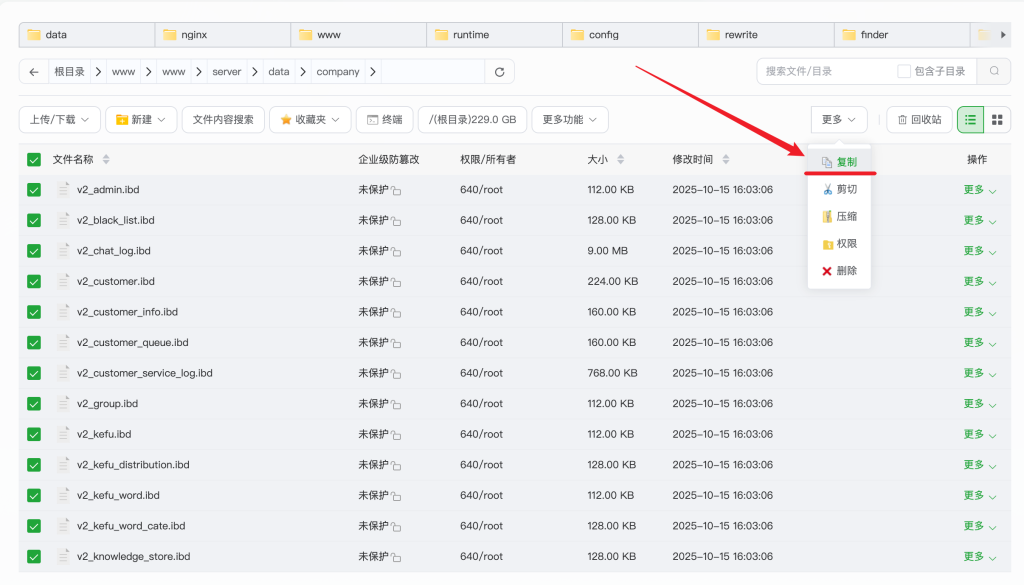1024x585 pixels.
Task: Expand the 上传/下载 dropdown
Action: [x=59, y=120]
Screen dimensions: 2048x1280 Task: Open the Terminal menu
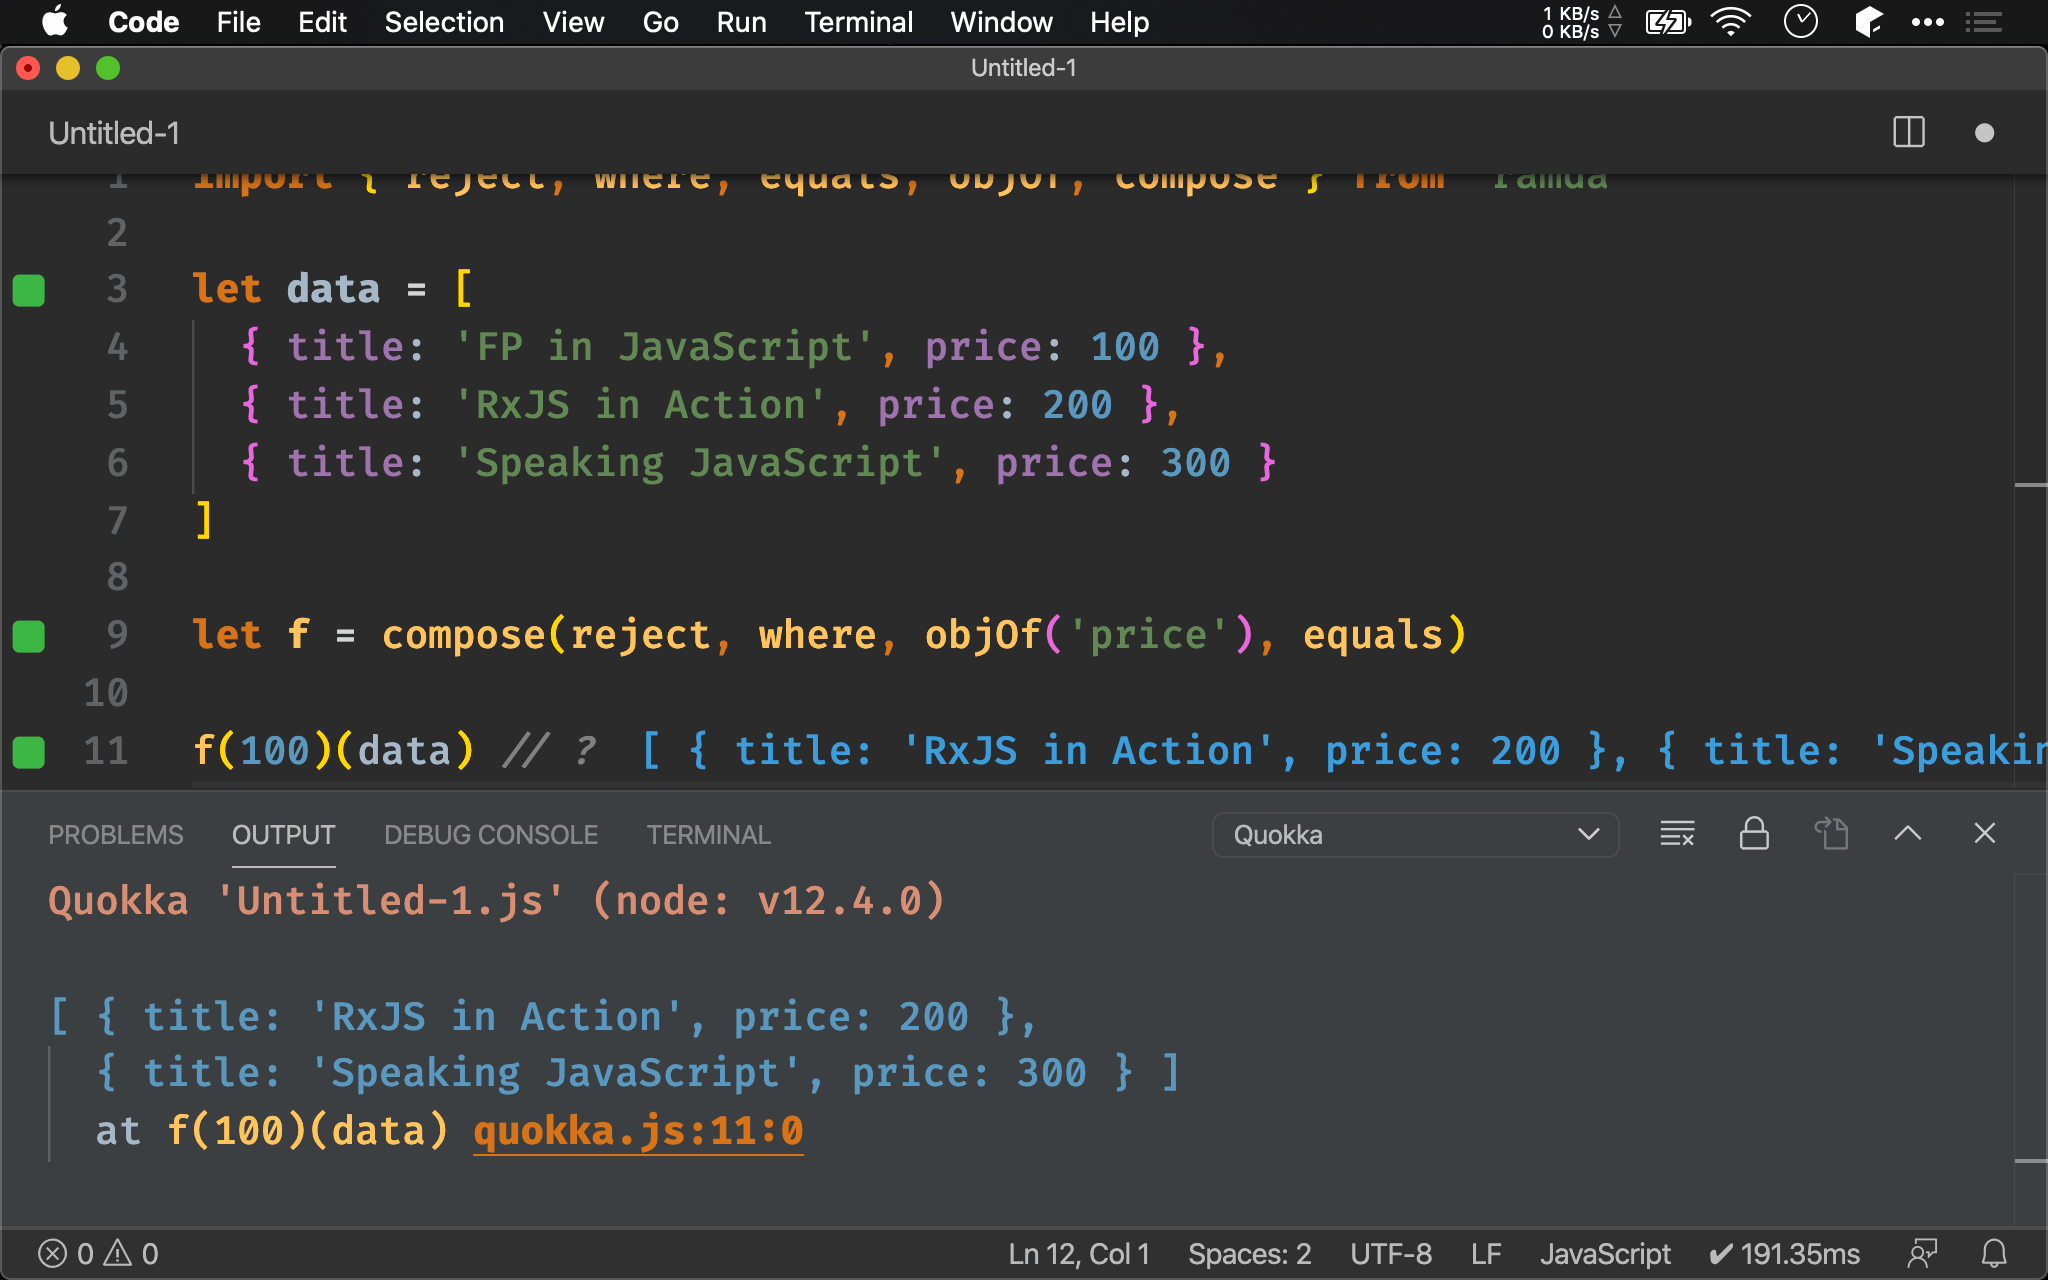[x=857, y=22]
====================
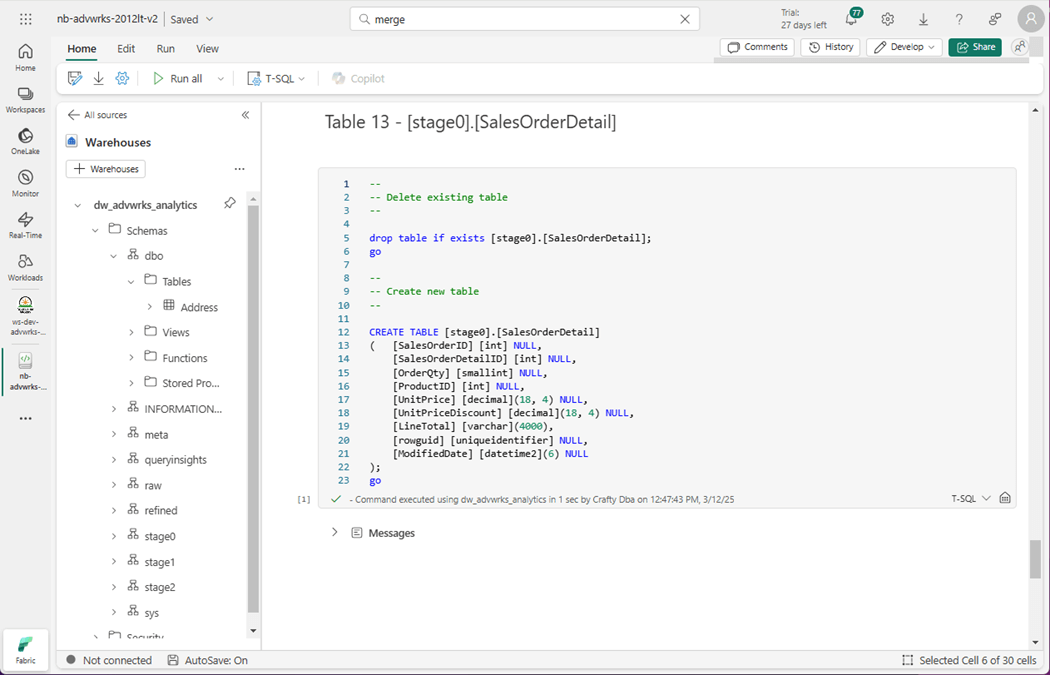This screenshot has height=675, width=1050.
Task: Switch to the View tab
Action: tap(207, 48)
====================
## Aim
Copy the entries from the line containing "1024x585 pixels." through the line containing "[x=857, y=22]", both included, and leave the pictures out of your answer.

## Completed task
1024x585 pixels.
Task: Expand the 上传/下载 dropdown
Action: [x=59, y=120]
Screen dimensions: 2048x1280 Task: Open the Terminal menu
[x=857, y=22]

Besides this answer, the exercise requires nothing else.